### Data to use

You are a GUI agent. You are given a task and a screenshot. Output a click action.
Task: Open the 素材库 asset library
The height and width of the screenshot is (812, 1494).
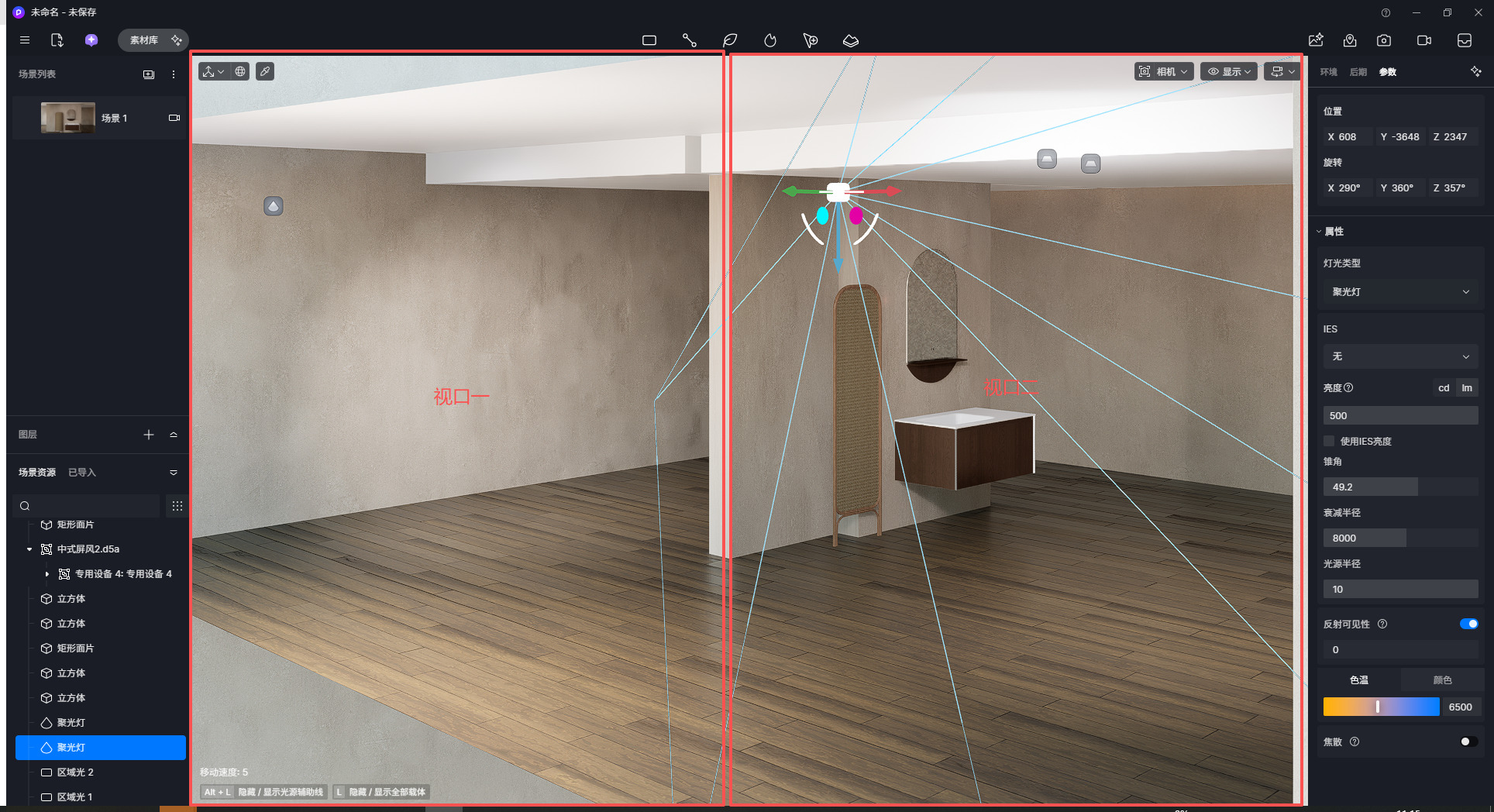click(144, 40)
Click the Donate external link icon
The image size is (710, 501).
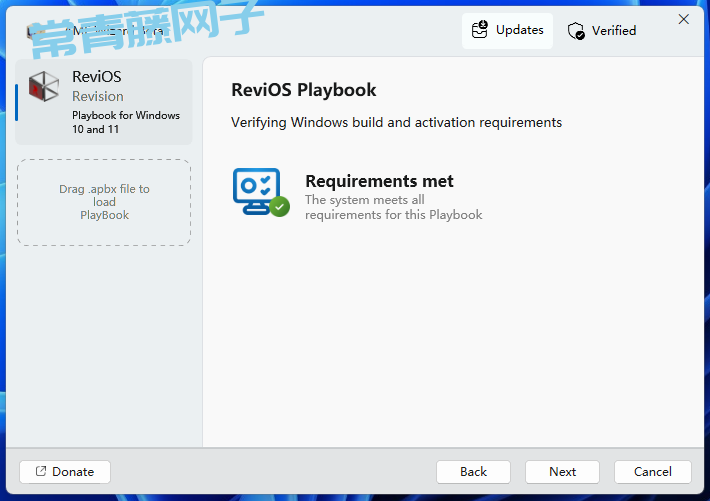point(41,472)
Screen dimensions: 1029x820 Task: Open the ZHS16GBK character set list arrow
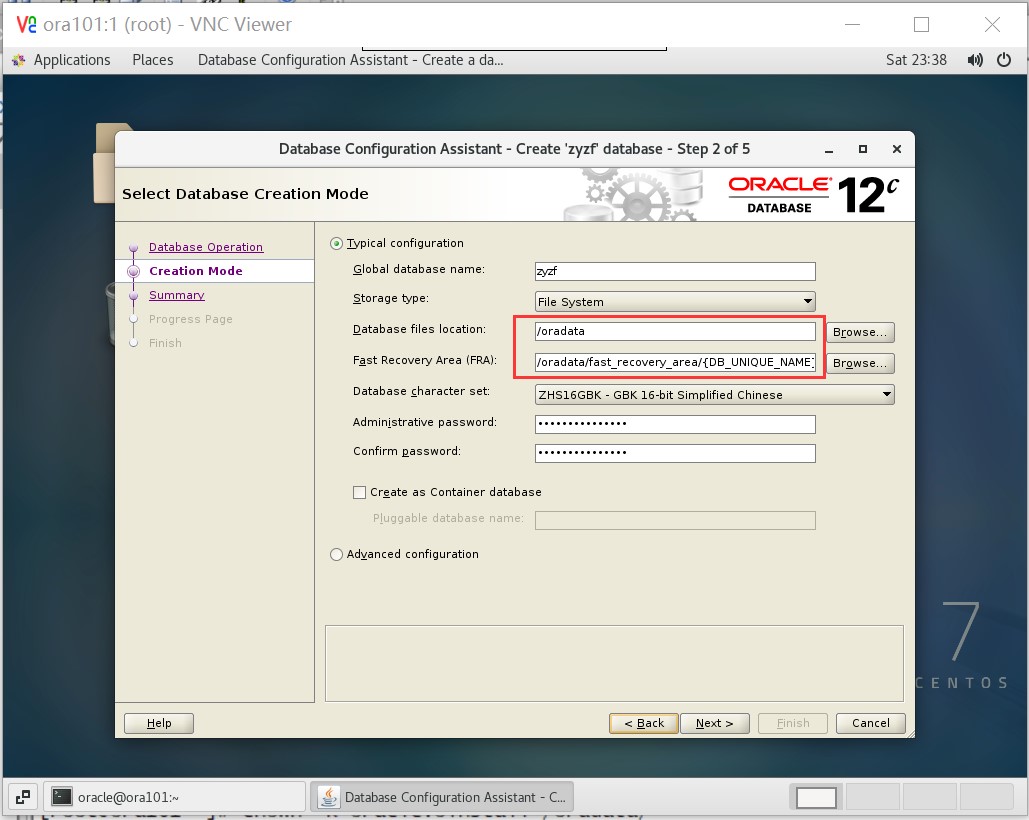(886, 394)
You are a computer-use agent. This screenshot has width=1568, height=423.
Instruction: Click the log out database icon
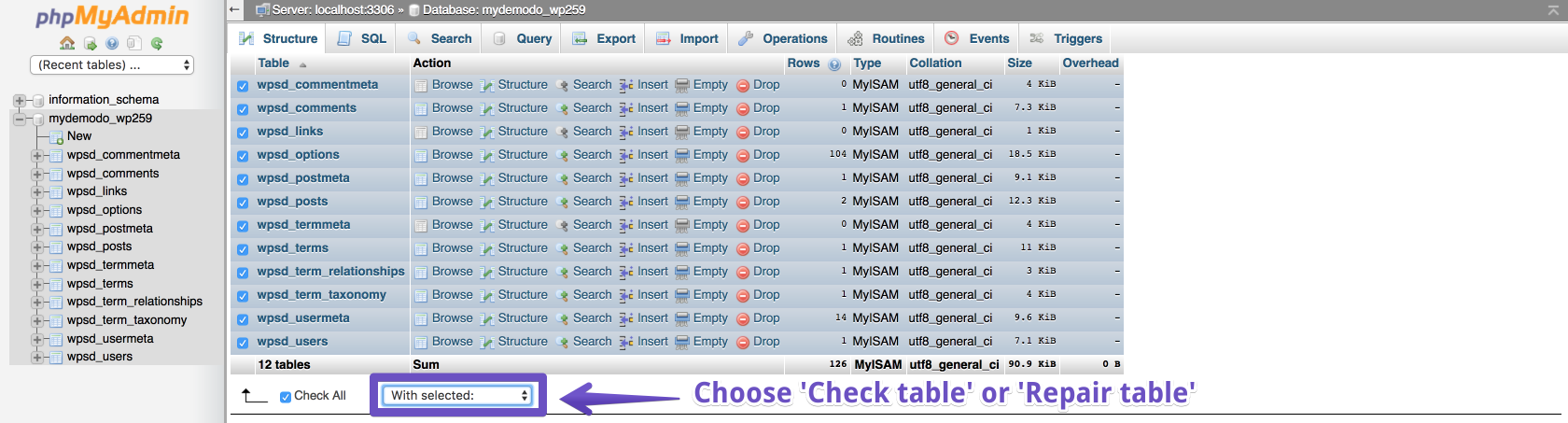pyautogui.click(x=90, y=43)
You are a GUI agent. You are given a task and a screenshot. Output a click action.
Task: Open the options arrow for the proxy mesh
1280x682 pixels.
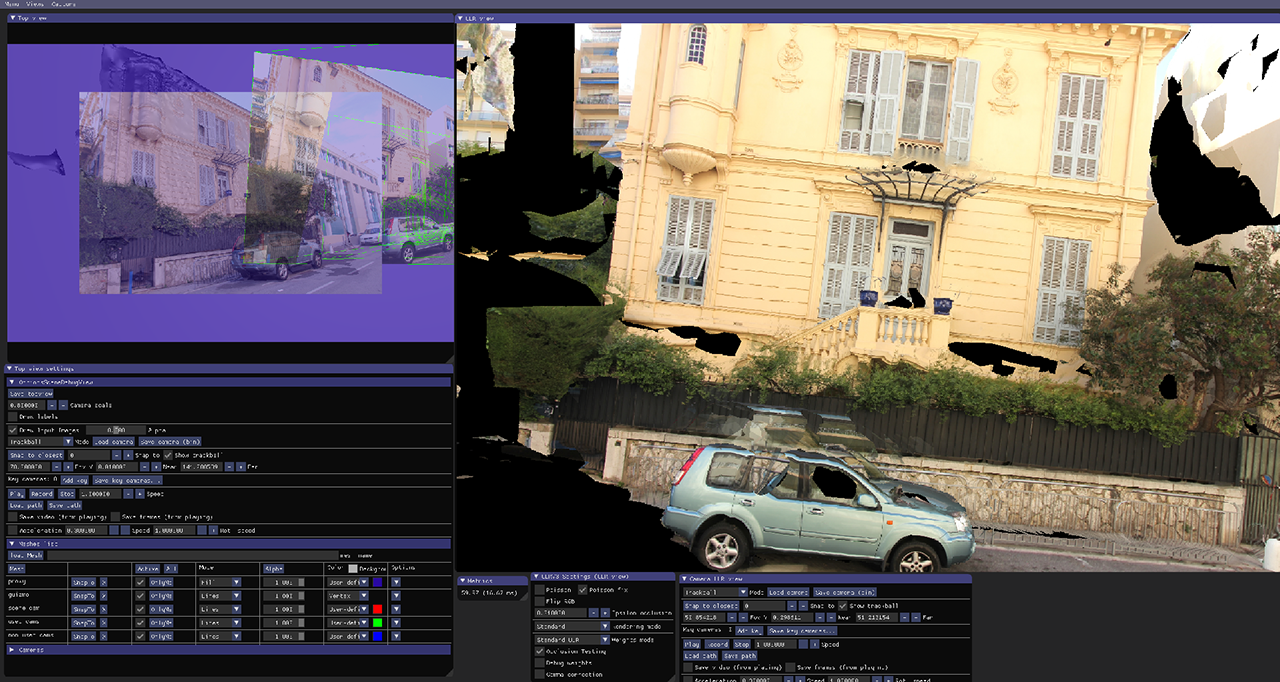coord(395,581)
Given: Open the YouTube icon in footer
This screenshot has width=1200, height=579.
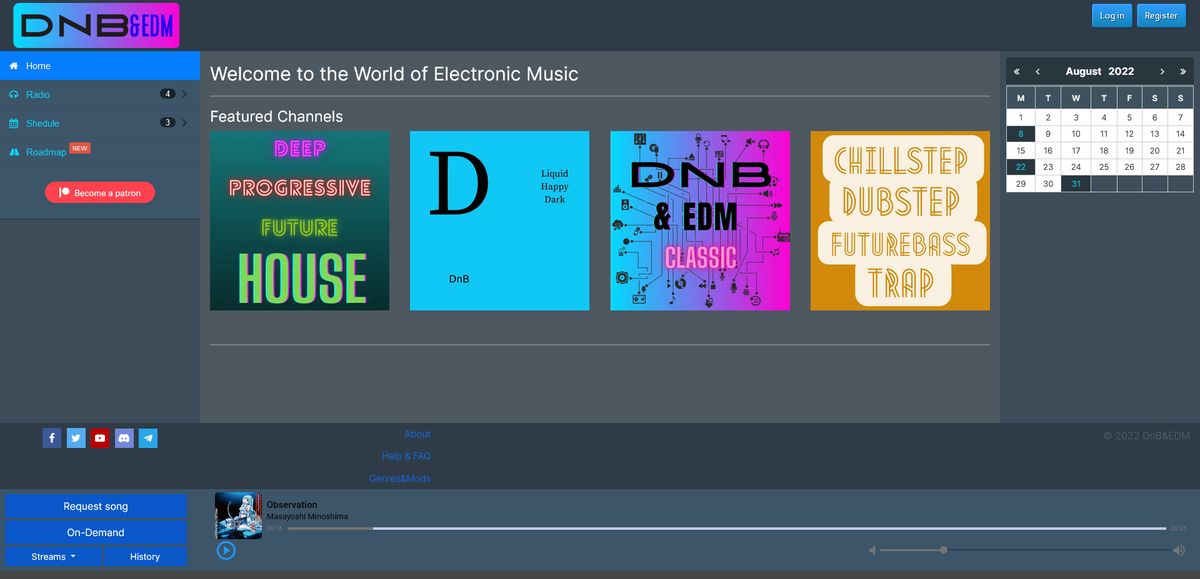Looking at the screenshot, I should pyautogui.click(x=100, y=438).
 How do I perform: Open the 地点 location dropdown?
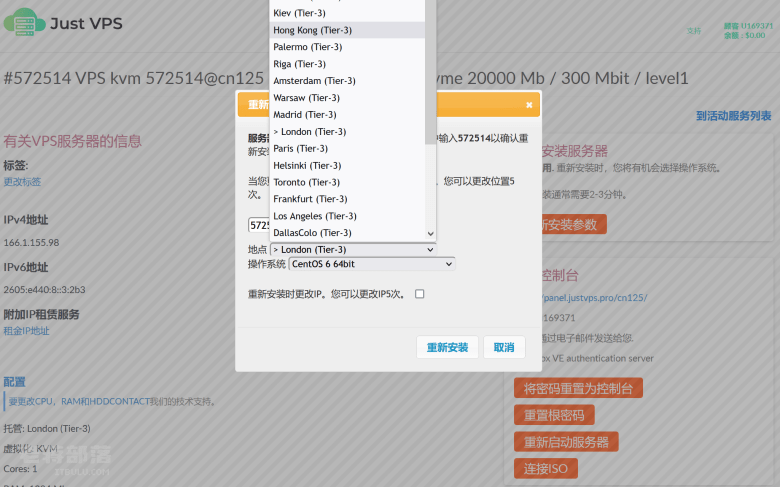click(353, 250)
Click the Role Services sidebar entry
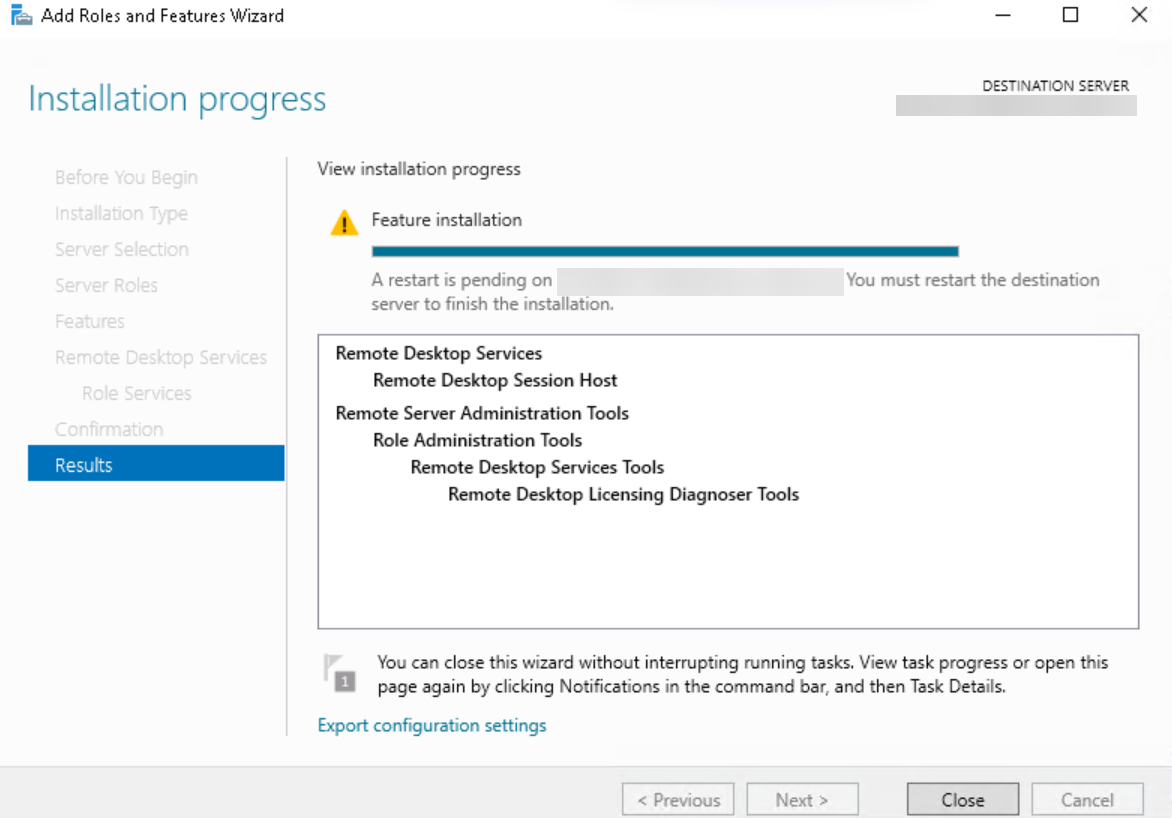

######

**What the exercise asks:** Transcribe every entry word for word, but skip the pictures.

**Response below:**
You are a GUI agent. You are given a task and a screenshot. Output a click action.
Task: Open the 素材库 asset library
The height and width of the screenshot is (812, 1494).
click(144, 40)
Click the Donate external link icon
The image size is (710, 501).
point(41,472)
Screen dimensions: 1029x820 Task: Open the ZHS16GBK character set list arrow
(886, 394)
You are a computer-use agent. This screenshot has width=1568, height=423.
Instruction: Click the log out database icon
pyautogui.click(x=90, y=43)
You are a GUI agent. You are given a task and a screenshot. Output a click action.
Task: Open the options arrow for the proxy mesh
1280x682 pixels.
coord(395,581)
Given: Open the YouTube icon in footer
This screenshot has width=1200, height=579.
Looking at the screenshot, I should pyautogui.click(x=100, y=438).
 How do I perform: Open the 地点 location dropdown?
click(353, 250)
Click the Role Services sidebar entry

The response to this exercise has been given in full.